Python script that decodes the strings from APT 16 malware samples; It was made to complement our detailed analysis of the ELMER Backdoor, found on our blog
This script was made to automate the decoding of strings used in APT 16 malware samples. This provides an alternative to dynamic analysis in extracting imteresting strings used by the sample.
The strings used in this example as a Proof of concept come from the binary with hash value 44DD6A777F50E22EC295FEAE2DDEFFFF1849F8307F50DA4435584200A2BA6AF0 (SHA-256), which is the decrypted version of the ELMER backdoor (BED00A7B59EF2BD703098DA6D523A498C8FDA05DCE931F028E8F16FF434DC89E), used by APT16. VirusTotal link to the sample
The malware uses a custom algorithm to encrypt the strings, that can be described shortly:
If m is the encrypted buffer and key is the decryption key, the result of the algorithm is (m[i] AND 0xF) XOR (key[i] AND 0xF) + (m[i] AND 0xF0)
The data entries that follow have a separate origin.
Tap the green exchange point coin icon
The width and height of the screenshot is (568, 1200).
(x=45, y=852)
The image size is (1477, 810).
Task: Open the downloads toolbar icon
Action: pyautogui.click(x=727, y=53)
where 'strings.txt' is any text file including strings encrypted with the algorithm described below.
The scripts also uses a wordlist (wordlist.txt) that needs to be in the same folder, in an attempt to filter the output and show only the relevant strings. Only the decoded strings that have a partial match with one of the elements in the wordlist will be displayed in the output, so the quality of the wordlist is important.